Opponents of this political persecution joined together to organize the Civil Rights Defense Committee (CRDC). The guilty verdict brought forth a round of protests from union locals and central labor bodies speaking for more than a million union members. Union bodies contributed money to the CRDC to pay for legal appeals and help spread the word about the case. Support came from NAACP chapters around the country. W.E.B. DuBois, the historian and Black rights leader, declared his solidarity with the Smith Act defendants. Adam Clayton Powell, then a member of the New York City Council and a prominent figure in the Black community, declared: "Whenever the civil liberties of any American or any American group are threatened, then the civil liberties of all are in danger, and this is the issue in Minneapolis." The American Civil Liberties Union announced its support for the appeal, warning that the Smith Act is a "dangerous weapon against civil rights of labor and radicals of all varieties."

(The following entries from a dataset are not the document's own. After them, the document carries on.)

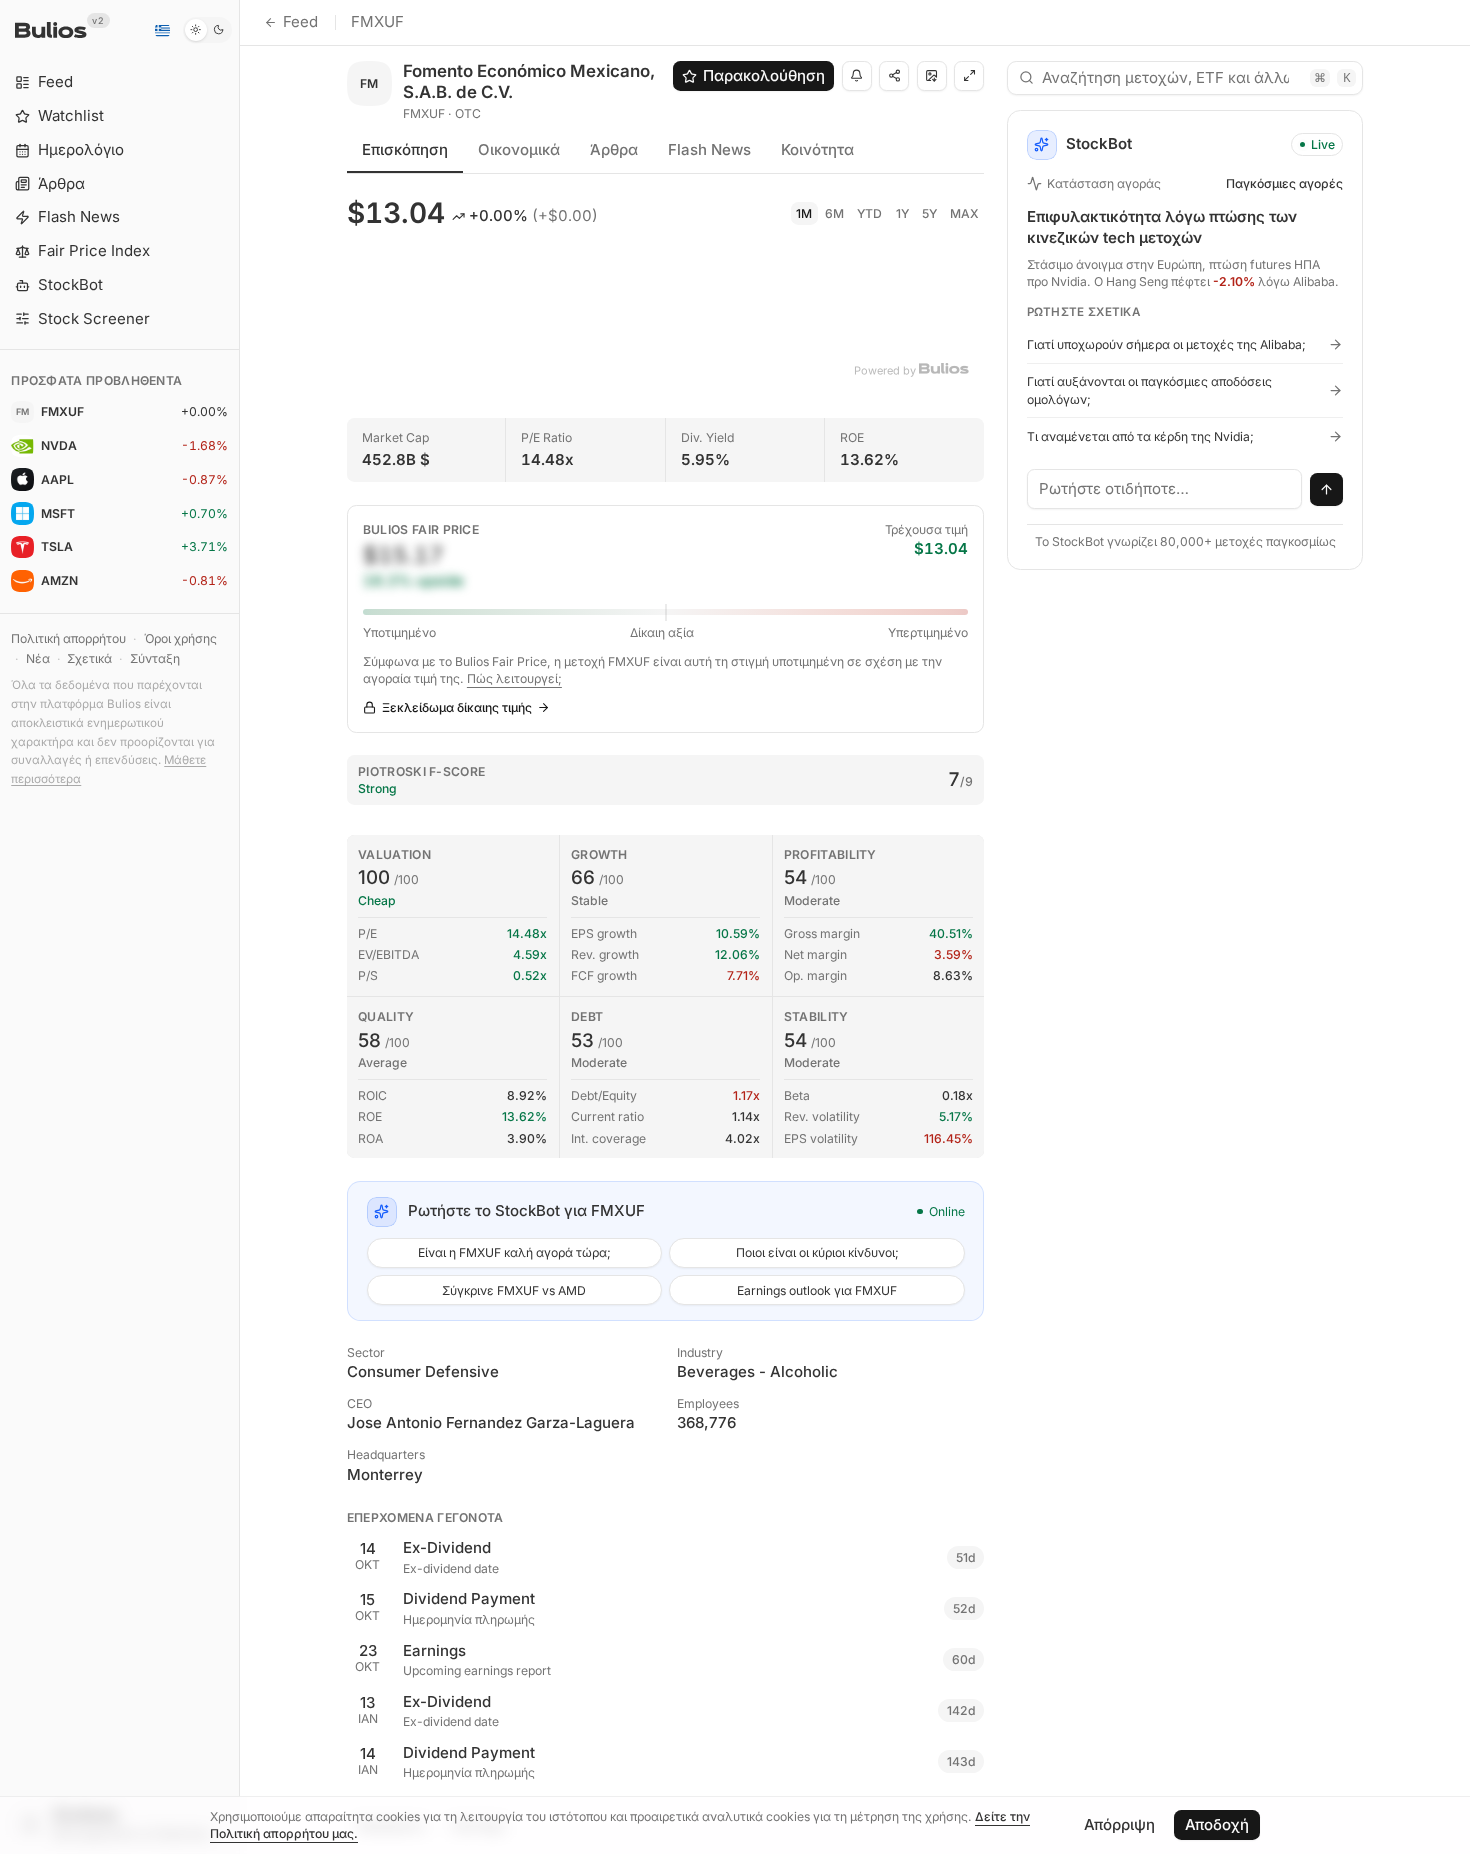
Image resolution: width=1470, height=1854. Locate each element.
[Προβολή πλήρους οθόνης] (969, 76)
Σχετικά (89, 658)
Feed (300, 21)
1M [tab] (804, 213)
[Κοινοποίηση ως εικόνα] (932, 76)
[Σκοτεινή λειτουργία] (207, 30)
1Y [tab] (902, 213)
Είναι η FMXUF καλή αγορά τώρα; (514, 1252)
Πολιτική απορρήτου (68, 638)
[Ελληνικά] (162, 30)
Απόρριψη (1119, 1824)
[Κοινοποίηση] (894, 76)
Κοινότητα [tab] (817, 149)
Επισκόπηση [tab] (405, 149)
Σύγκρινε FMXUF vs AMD (514, 1290)
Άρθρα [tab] (614, 149)
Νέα (38, 658)
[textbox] (1165, 489)
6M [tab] (834, 213)
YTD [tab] (869, 213)
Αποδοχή (1217, 1824)
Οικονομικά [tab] (519, 149)
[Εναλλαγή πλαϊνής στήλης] (239, 927)
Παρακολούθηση (764, 75)
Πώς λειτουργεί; (514, 678)
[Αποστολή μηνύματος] (1327, 490)
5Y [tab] (929, 213)
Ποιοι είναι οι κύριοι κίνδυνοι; (817, 1252)
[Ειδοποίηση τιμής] (857, 76)
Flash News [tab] (709, 149)
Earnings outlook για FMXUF (817, 1290)
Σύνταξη (155, 658)
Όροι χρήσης (180, 638)
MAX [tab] (964, 213)
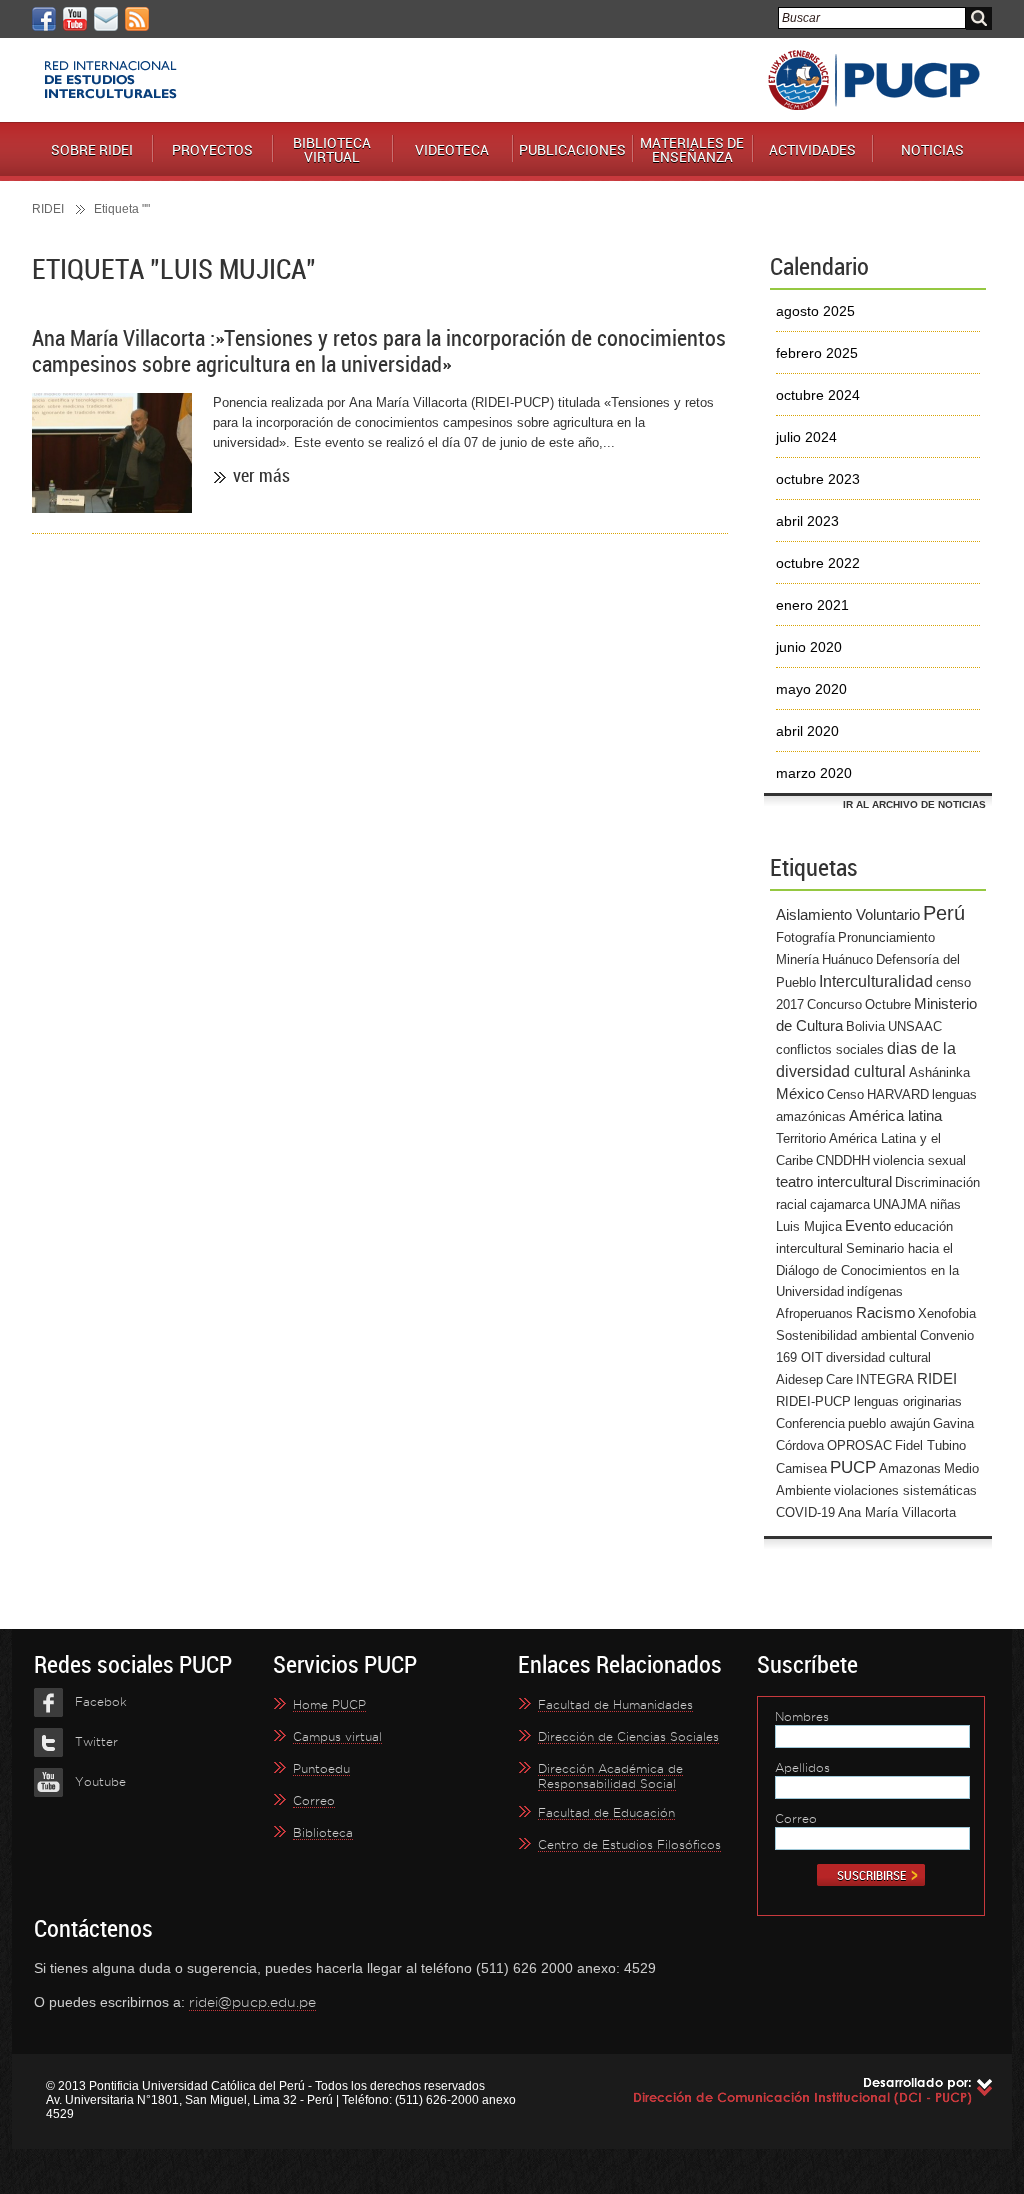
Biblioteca (323, 1832)
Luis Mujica (809, 1226)
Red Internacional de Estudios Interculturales (110, 80)
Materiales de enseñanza (692, 149)
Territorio (801, 1138)
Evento (868, 1226)
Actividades (812, 149)
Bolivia (865, 1026)
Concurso (834, 1004)
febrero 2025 (817, 353)
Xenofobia (947, 1313)
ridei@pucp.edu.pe (252, 2002)
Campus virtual (337, 1736)
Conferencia (810, 1423)
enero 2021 (812, 605)
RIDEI (48, 209)
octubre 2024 (818, 395)
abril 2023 (807, 521)
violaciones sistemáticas (905, 1490)
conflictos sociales (830, 1049)
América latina (895, 1116)
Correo (314, 1800)
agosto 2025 (815, 311)
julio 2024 (806, 437)
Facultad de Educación (606, 1812)
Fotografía (805, 937)
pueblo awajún (889, 1423)
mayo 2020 (811, 689)
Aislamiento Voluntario (848, 915)
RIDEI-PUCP (813, 1401)
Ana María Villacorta (897, 1512)
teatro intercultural (834, 1182)
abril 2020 (807, 731)
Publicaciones (572, 149)
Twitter (96, 1741)
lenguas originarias (908, 1401)
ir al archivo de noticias (914, 804)
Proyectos (212, 149)
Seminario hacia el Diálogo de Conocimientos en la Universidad (867, 1270)
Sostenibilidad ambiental (846, 1335)
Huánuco (847, 959)
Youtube (100, 1781)
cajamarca (840, 1204)
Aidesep (799, 1379)
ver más (261, 475)
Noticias (932, 149)
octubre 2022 (818, 563)
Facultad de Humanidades (615, 1704)
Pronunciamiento (886, 937)
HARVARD (898, 1094)
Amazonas (910, 1468)
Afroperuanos (814, 1313)
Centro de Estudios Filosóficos (629, 1844)
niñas (945, 1204)
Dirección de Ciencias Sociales (628, 1736)
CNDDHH (843, 1160)
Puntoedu (321, 1768)
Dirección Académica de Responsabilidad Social (610, 1776)
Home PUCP (329, 1704)
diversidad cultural (878, 1357)
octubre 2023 (818, 479)
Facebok (101, 1701)
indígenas (875, 1291)
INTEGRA (885, 1379)
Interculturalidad (876, 981)
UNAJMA (900, 1204)
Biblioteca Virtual (332, 149)
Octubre (888, 1004)
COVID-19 (805, 1512)
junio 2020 (809, 647)
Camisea (801, 1468)
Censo (845, 1094)
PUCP (874, 80)
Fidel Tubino (930, 1445)
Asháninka (939, 1072)
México (800, 1094)
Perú (944, 913)
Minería (797, 959)
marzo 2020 (814, 773)
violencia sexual (919, 1160)
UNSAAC (915, 1026)
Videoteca (452, 149)
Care (839, 1379)
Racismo (885, 1313)
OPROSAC (859, 1445)
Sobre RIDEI (92, 149)
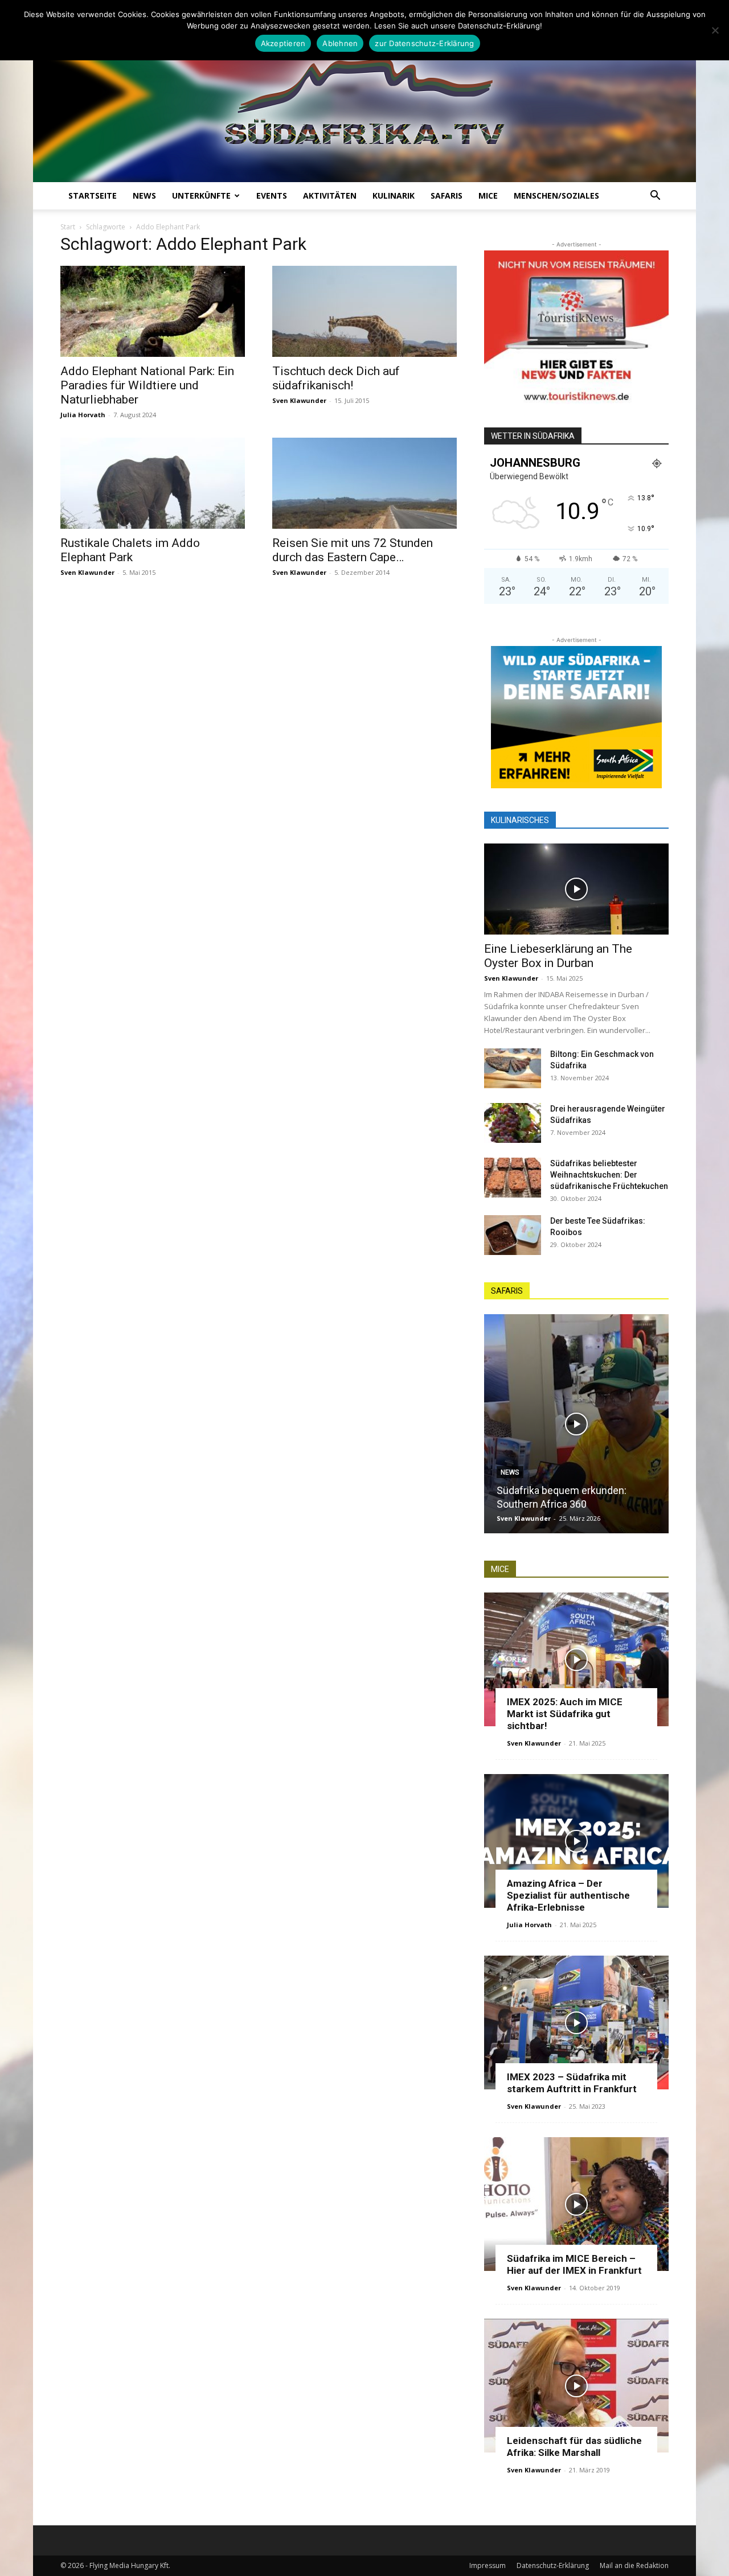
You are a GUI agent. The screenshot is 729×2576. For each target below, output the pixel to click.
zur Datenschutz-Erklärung (424, 43)
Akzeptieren (283, 43)
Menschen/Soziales (556, 195)
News (144, 195)
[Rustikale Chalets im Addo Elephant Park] (152, 483)
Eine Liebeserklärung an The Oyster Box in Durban (558, 956)
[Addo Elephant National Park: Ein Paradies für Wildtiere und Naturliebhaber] (152, 311)
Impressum (487, 2565)
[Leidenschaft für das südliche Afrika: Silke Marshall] (576, 2385)
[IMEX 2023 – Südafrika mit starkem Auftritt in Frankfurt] (576, 2022)
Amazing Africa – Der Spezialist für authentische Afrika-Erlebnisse (568, 1895)
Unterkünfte (201, 195)
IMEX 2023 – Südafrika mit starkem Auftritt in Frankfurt (572, 2082)
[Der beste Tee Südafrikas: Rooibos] (512, 1235)
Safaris (446, 195)
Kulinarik (393, 195)
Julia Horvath (82, 414)
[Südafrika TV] (364, 99)
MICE (488, 195)
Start (67, 227)
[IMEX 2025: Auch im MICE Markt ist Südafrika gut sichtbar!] (576, 1659)
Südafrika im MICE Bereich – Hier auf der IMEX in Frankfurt (574, 2264)
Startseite (92, 195)
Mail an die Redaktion (634, 2565)
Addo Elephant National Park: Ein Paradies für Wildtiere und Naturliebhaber (147, 385)
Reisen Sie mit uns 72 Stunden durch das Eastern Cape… (352, 550)
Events (271, 195)
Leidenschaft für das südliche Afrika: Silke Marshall (574, 2446)
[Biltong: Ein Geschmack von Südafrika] (512, 1068)
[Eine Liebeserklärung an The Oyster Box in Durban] (576, 889)
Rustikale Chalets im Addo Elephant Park (130, 550)
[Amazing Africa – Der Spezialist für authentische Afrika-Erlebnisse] (576, 1841)
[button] (655, 196)
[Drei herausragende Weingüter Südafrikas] (512, 1123)
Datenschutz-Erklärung (553, 2565)
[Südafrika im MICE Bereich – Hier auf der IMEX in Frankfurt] (576, 2204)
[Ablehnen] (714, 30)
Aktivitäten (330, 195)
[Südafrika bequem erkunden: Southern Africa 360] (576, 1423)
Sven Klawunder (299, 400)
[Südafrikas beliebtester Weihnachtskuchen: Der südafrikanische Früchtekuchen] (512, 1178)
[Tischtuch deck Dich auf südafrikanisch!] (364, 311)
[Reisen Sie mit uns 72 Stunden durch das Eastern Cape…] (364, 483)
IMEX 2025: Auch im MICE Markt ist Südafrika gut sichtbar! (564, 1713)
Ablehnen (340, 43)
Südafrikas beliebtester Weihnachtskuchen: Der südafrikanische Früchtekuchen (609, 1175)
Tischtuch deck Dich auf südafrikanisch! (336, 378)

Support for the defense effort was not universal in the working-class movement, however. Most AFL and CIO officials remained silent; some even publicly supported the prosecution.
A treacherous stand was taken by the Stalinized Communist Party, which gave political support to the Roosevelt administration and its appeals for "national unity." In the union movement, the CP was among the most fervent backers of the no-strike pledge agreed to by most of the top labor officialdom for the duration of the war. When the United Mine Workers went on strike in 1943, the CP's Daily Worker openly opposed it and called for the "[John L.] Lewis line" of defying the no-strike pledge to be "utterly defeated." In the Black movement, the CP opposed the Double V campaign on the grounds that too much emphasis on the fight against race discrimination in the army and in the war plants would disrupt "national unity." The CP also supported the internment of Japanese-Americans, suspended from the party its Japanese-American members, and urged these former members not to resist their own internment.2
Consistent with these positions, the Communist Party actively supported the prosecution of the Minneapolis defendants. The Daily Worker branded those who supported the Civil Rights Defense Committee as "tools" being used by "Hitler agents."
1. The complete transcript of Cannon's courtroom testimony is contained in James P. Cannon, Socialism on Trial (New York: Pathfinder Press, 1973).
2. Patti Iiyama, "American Concentration Camps," International Socialist Review (April 1973), p 28.